Express everything from the line containing "Click the Feather input field" down to the line containing "Viewport: 1024px width, 594px" as a two-column CSV with the headers instruction and location. Give one row for each text and its answer, put each value in a single quoted field with line breaks turned into spaces, and leave the pictures out.

◆ DATA EXCERPTS ◆
§
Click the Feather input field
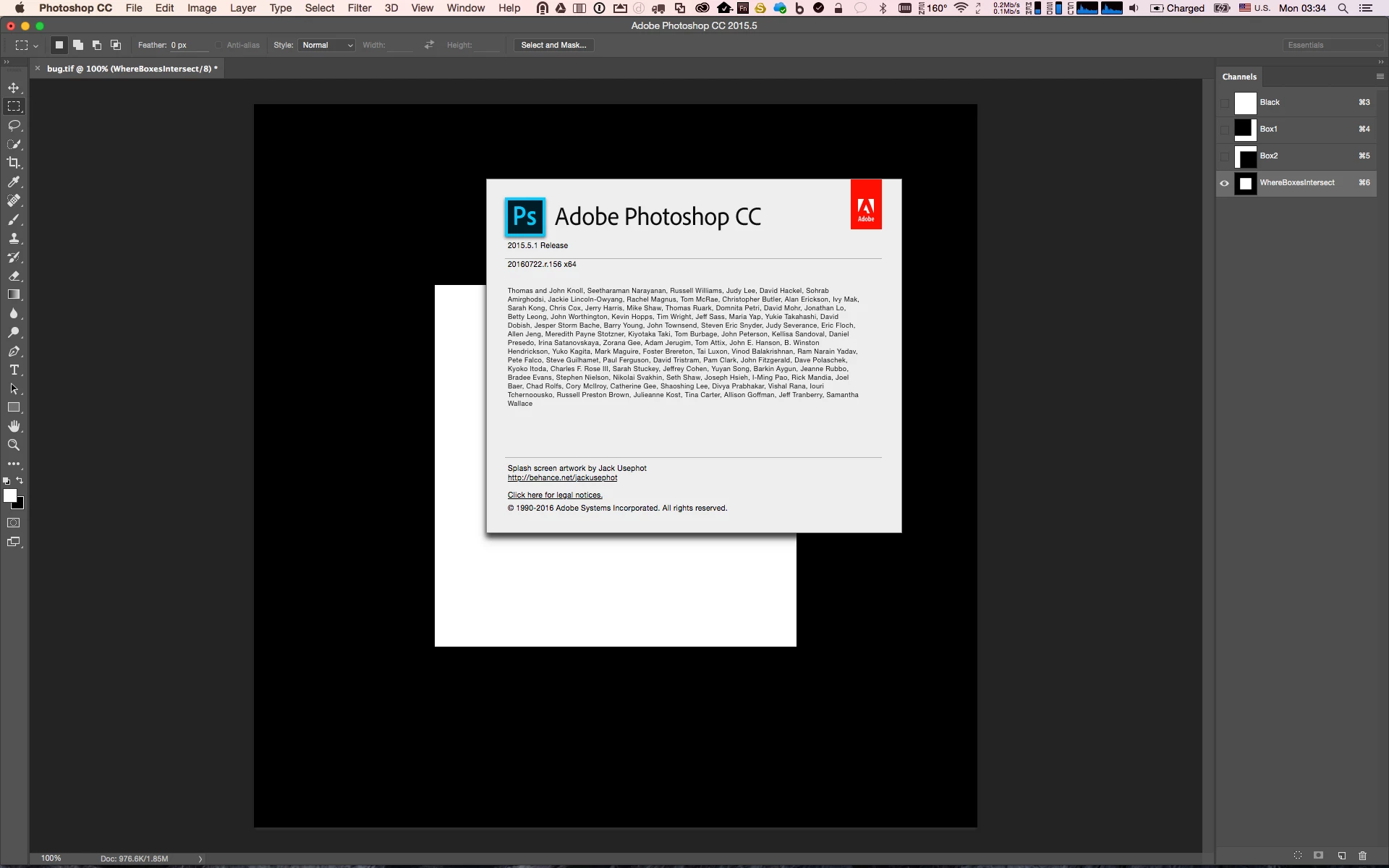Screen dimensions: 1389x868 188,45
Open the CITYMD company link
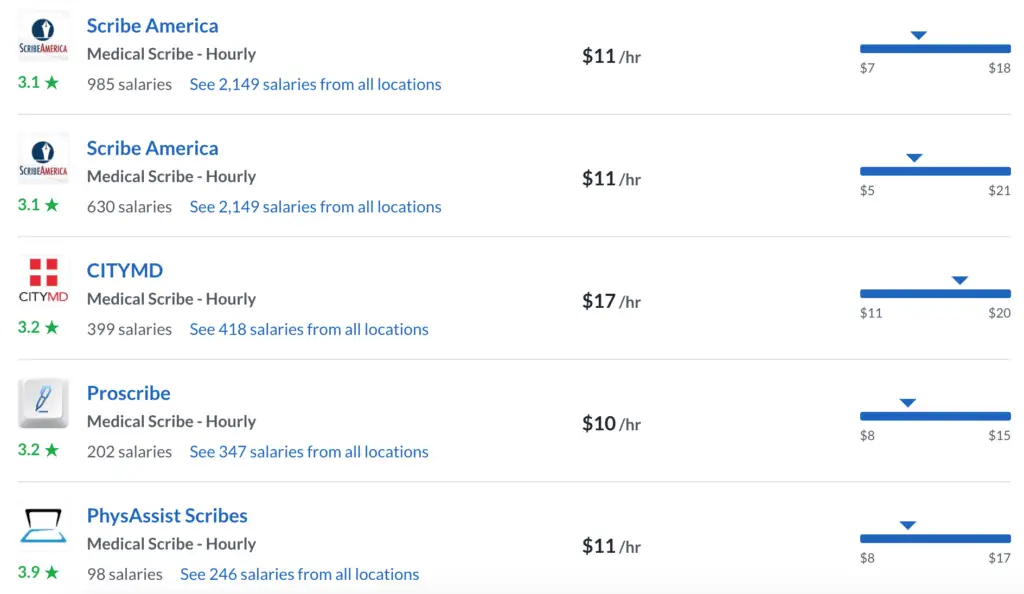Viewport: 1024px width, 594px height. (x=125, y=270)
§
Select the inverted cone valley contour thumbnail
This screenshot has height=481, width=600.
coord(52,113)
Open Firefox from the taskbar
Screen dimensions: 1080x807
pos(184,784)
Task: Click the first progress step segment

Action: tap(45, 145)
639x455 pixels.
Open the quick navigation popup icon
§
◆ REPLY ◆
instruction,location
"Click the Feather input field","Screen dimensions: 1389x868 188,45"
"Open the CITYMD company link","Viewport: 1024px width, 594px height. (x=125, y=270)"